= Robbie the Pict =

Scottish political activist

Robbie the Pict (born Brian Robertson, 1945) is a Scottish political activist, notably campaigning for the removal of tolls from the Skye Bridge, and former Scottish Parliamentary candidate for the Highlands and Islands. He is the founder of the "Pictish Free State" micronation.

==Career==
===Pictish Free State===
Robertson first gained exposure as the leader of the micronation of the Pictish Free State, established in 1977 as a means of promoting awareness of the Pictish culture. He started the project with one acre of his own land on the Isle of Skye. Since then the Pictish Free State has grown to over 1000 acre through supporters donations. Robbie, under 'Pictish High Commission' auspices, has in the past been in conflict with HM Government over his use of Pictish diplomatic registration plates and non-compliance with UK laws.

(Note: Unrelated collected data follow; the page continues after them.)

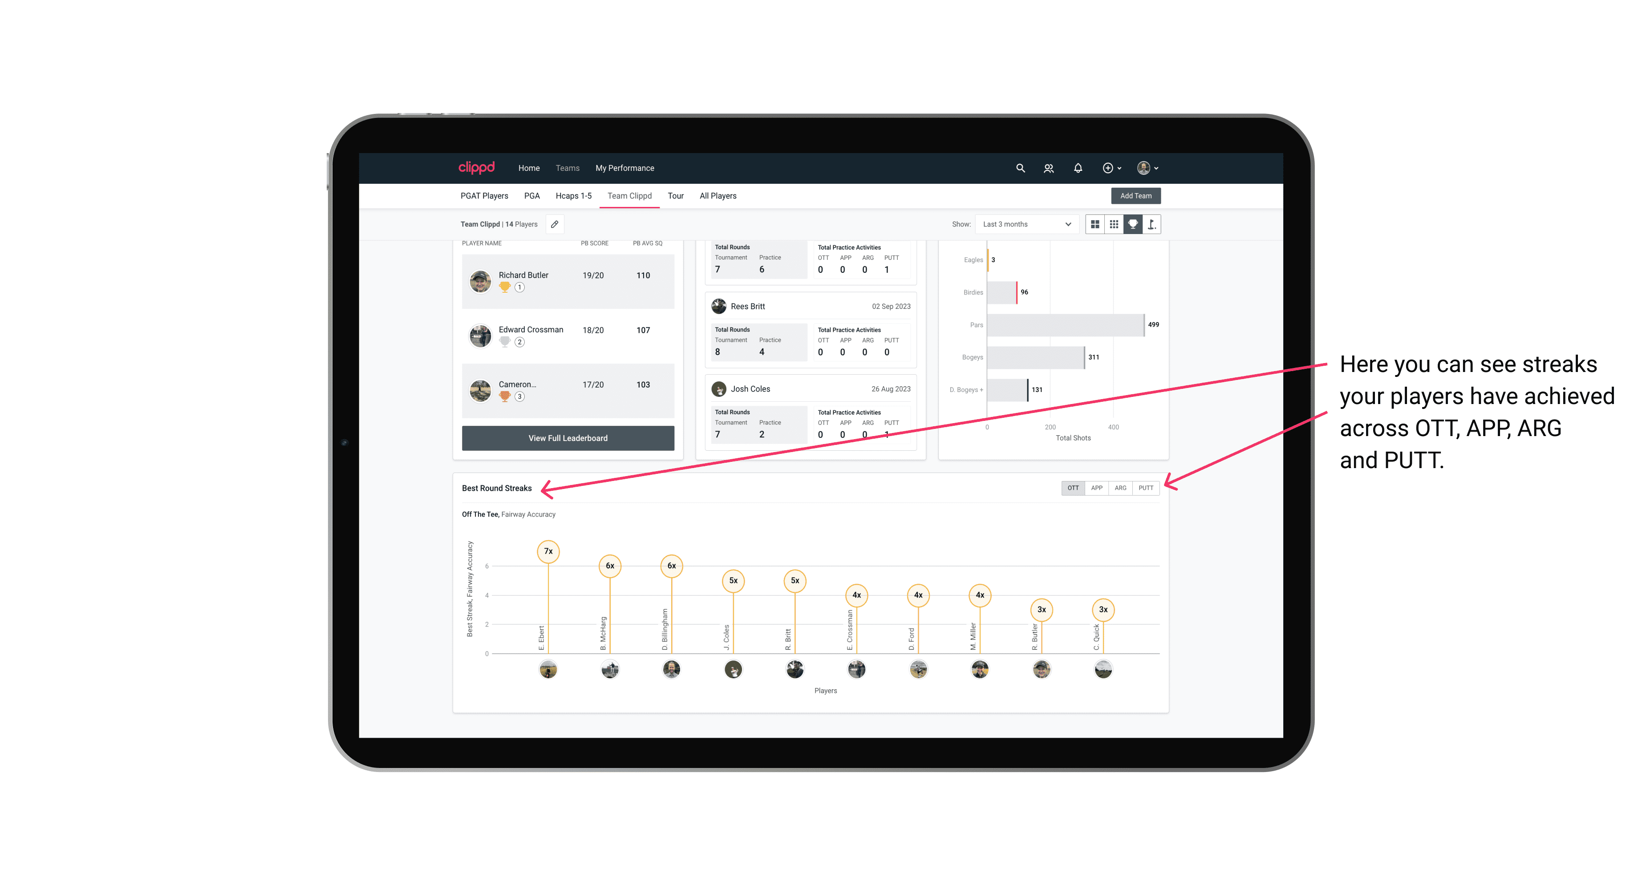Expand the My Performance menu item

[625, 167]
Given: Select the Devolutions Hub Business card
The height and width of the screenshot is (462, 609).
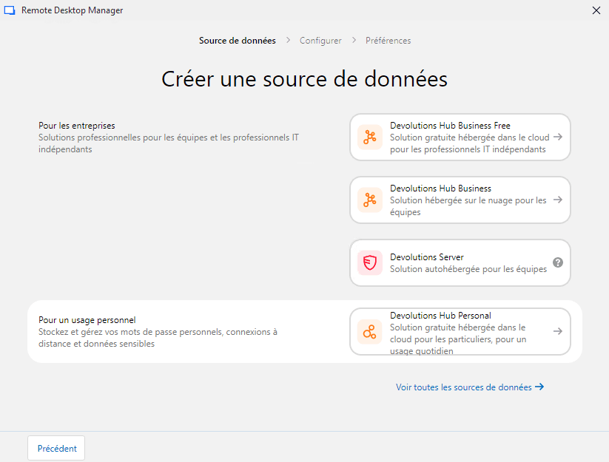Looking at the screenshot, I should (460, 200).
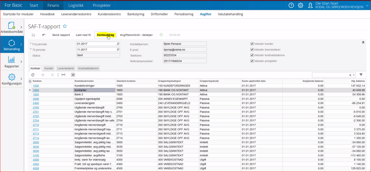371x172 pixels.
Task: Click the favorite star next to SAF-T-rapport
Action: tap(65, 26)
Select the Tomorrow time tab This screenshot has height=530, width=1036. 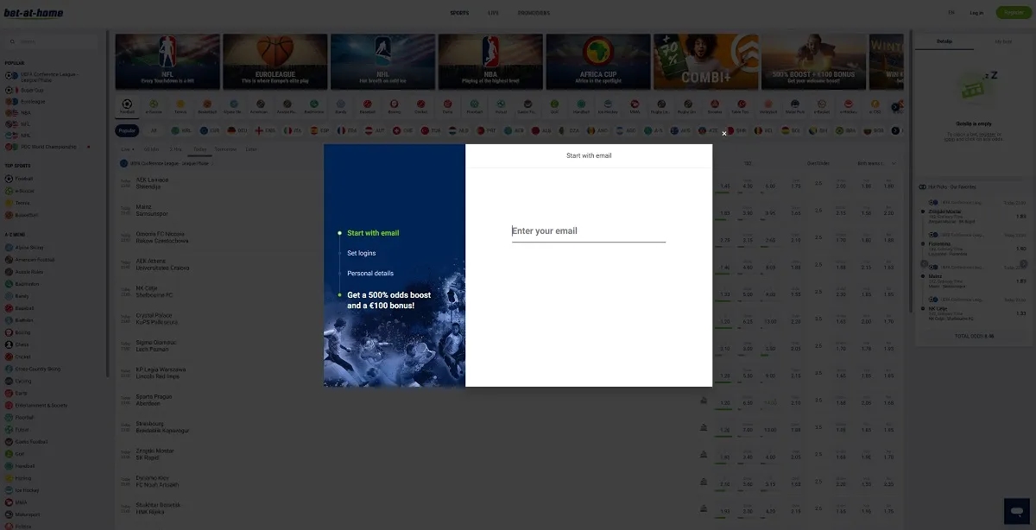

===Skye Bridge toll campaign===
Robbie the Pict was a leading figure in the ultimately successful campaign to abolish the toll on the Skye Bridge, during which he argued that the legal paperwork for the tolls was incomplete, and that consequently the tolls themselves were illegal. The toll was finally abolished in 2004 after the Scottish government bought the bridge from its private owners. Robbie the Pict also appealed unsuccessfully to Prince Charles to help overturn the criminal convictions of those who had been prosecuted for refusing to pay the toll.

===Asylum seeking===
For a time in the early 1990s Robbie was in Tallinn, Estonia, where he sought political asylum. Robbie ultimately felt that he had been undermined by the influence of the MI6 British intelligence agency on the serving Estonian Minister of Foreign Affairs, Trivimi Velliste, to prevent Robbie becoming a cause célèbre by being officially granted political asylum. Robbie believed, and still believes, that Velliste's Soviet past made it possible for him to be compromised by foreign intelligence services.

===Political candidacy===
Robertson was a candidate for Member of the Scottish Parliament in 1999, standing as additional member for the Highlands and Islands. He received 1,151 votes, securing 0.57% of the vote.

===Speed cameras challenges===
In 2006 Robbie the Pict launched a campaign to have traffic light surveillance cameras declared illegal on the grounds that they have not been formally approved by Parliament. He was convicted in Nottingham of running through a red light. In April 2009, his appeal to the High Court in London was rejected.

In May 2009 he lost a test case in the Scottish Court of Criminal Appeal challenging the legality of speed cameras.